**Directions:**
Set out the lines of the listing from the one containing "You are a computer-use agent. 700x532 pixels." through the end of the listing, both included, as a numbered list with blank lines omitted. Leave the pictures out.

[Word and element pointing entries]
------------
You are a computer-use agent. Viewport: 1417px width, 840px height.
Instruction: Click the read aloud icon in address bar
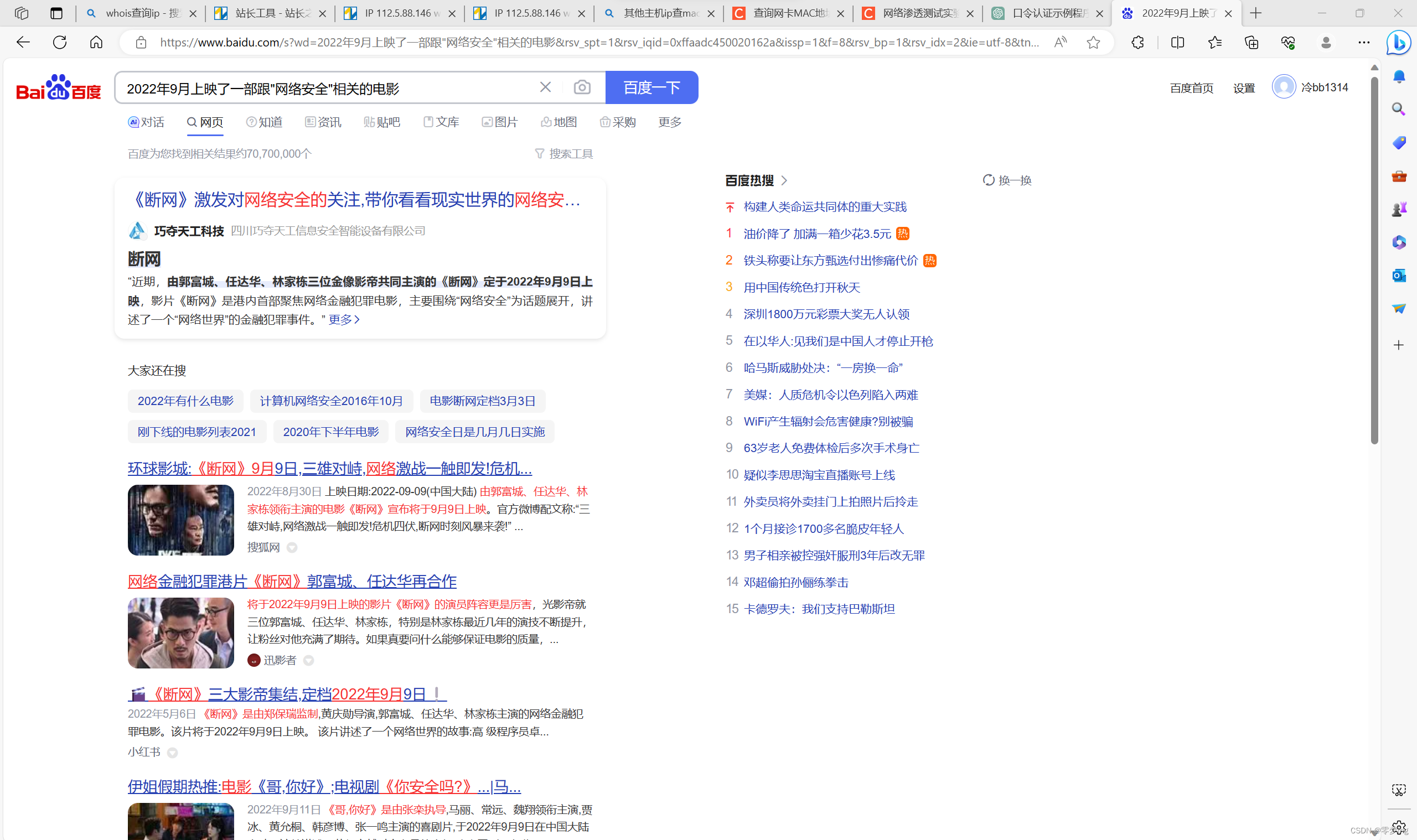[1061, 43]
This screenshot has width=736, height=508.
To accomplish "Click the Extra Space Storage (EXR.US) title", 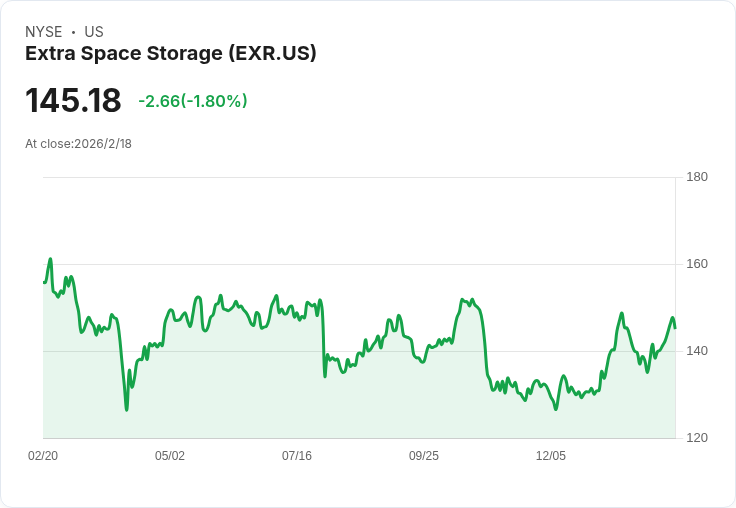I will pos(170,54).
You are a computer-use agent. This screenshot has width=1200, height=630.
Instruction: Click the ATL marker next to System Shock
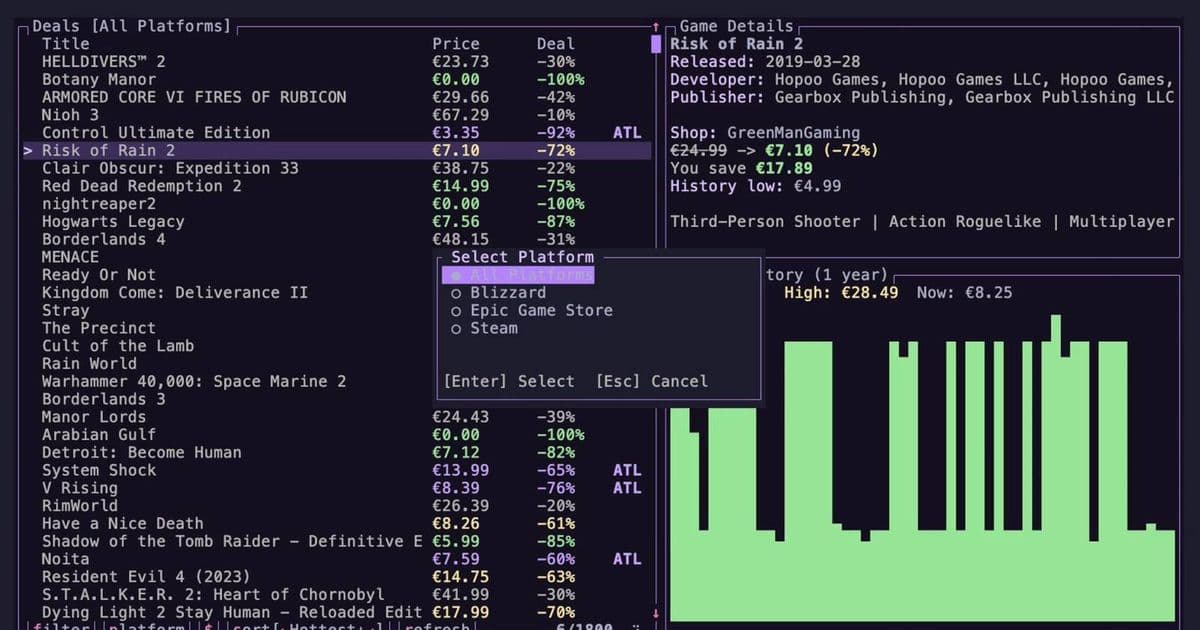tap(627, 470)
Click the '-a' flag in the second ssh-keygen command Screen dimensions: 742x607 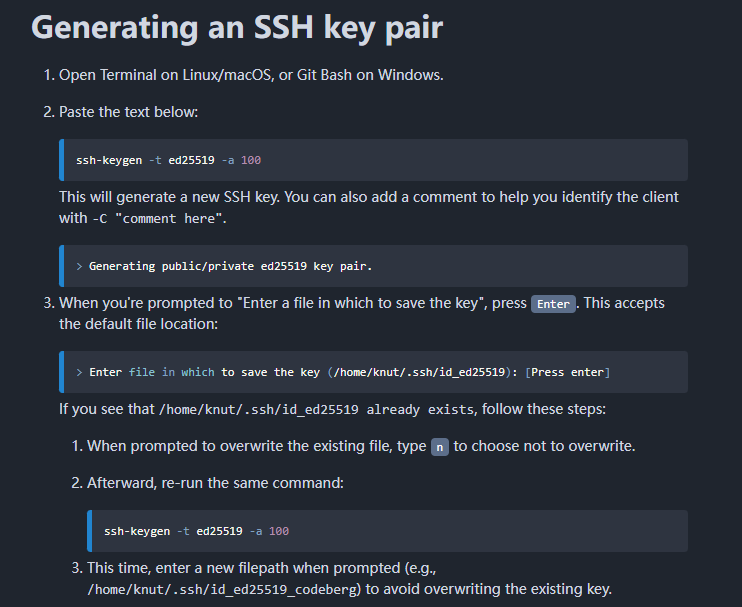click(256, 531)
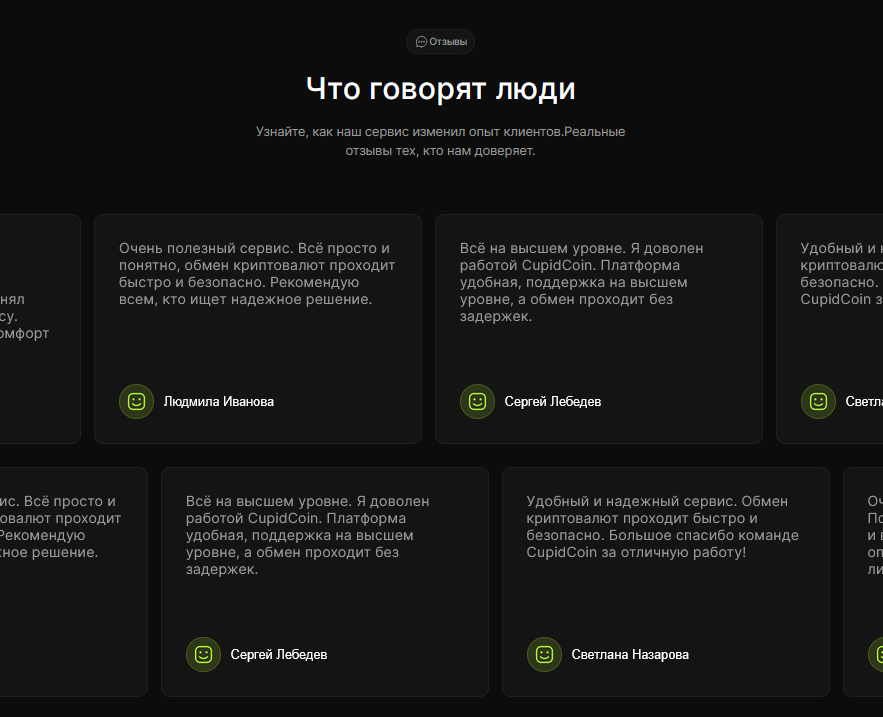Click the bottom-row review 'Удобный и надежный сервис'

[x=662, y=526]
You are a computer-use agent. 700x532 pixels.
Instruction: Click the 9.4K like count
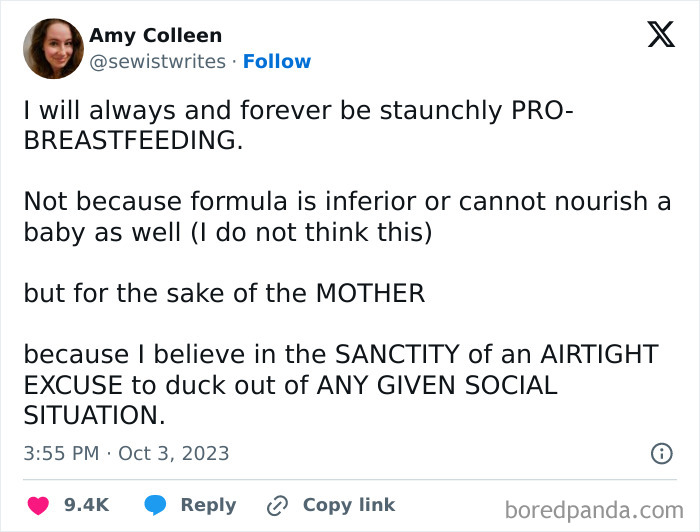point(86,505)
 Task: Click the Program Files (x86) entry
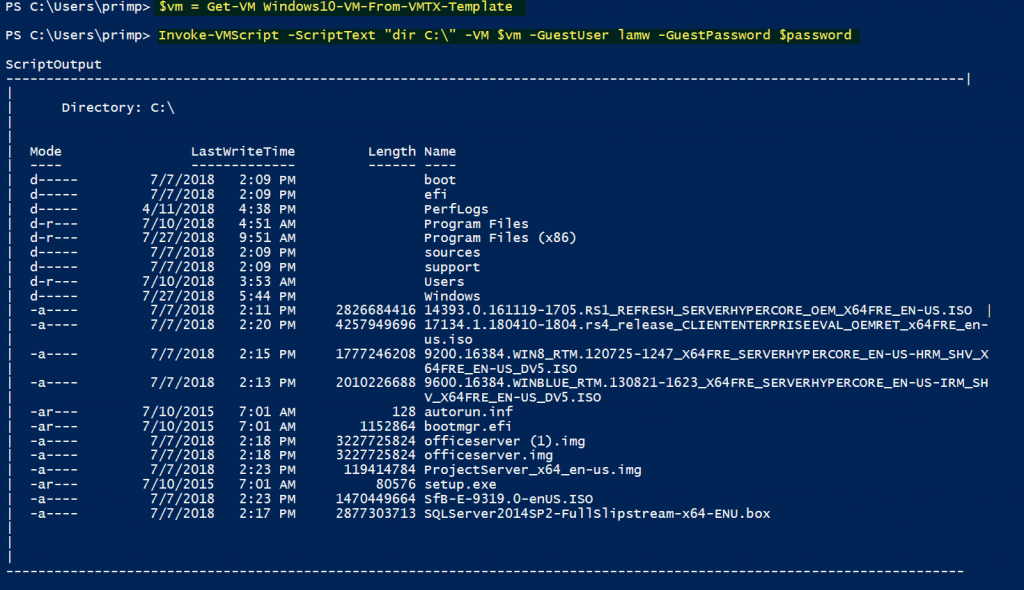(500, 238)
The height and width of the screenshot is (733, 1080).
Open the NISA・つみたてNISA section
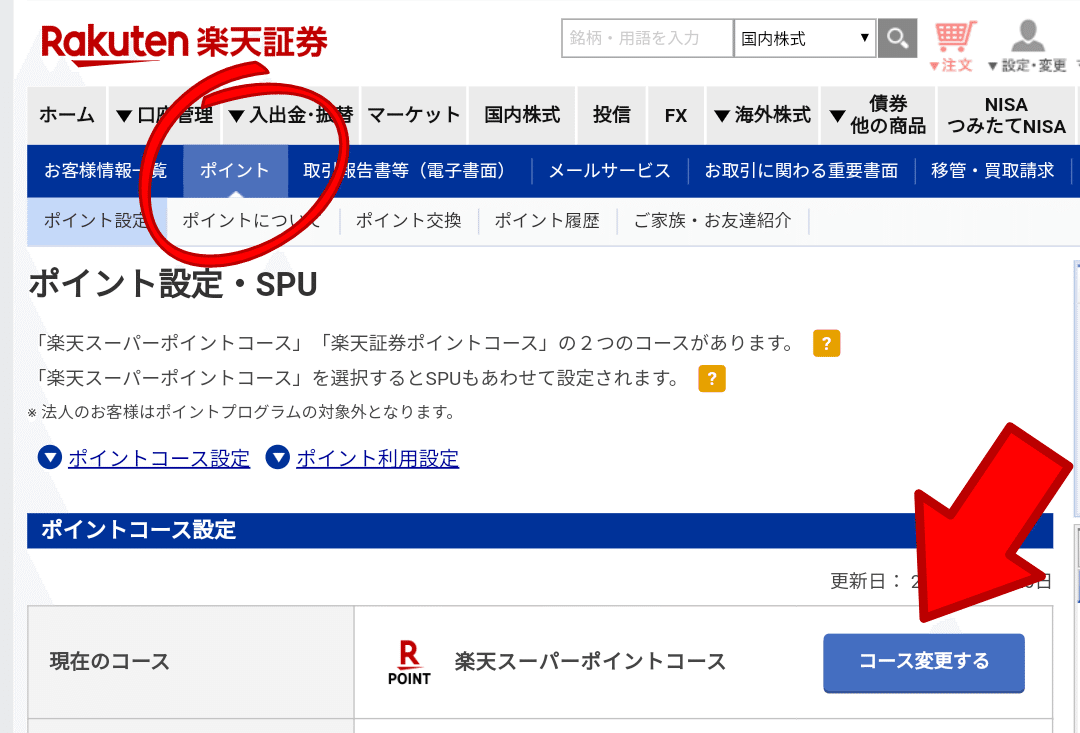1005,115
------------
**Completed exercise:**
1. You are a computer-use agent. 700x532 pixels.
2. Instruction: Click the 9.4K like count
3. point(86,505)
4.  Task: Click the Program Files (x86) entry
5. (500, 238)
6. The height and width of the screenshot is (733, 1080).
7. Open the NISA・つみたてNISA section
8. 1005,115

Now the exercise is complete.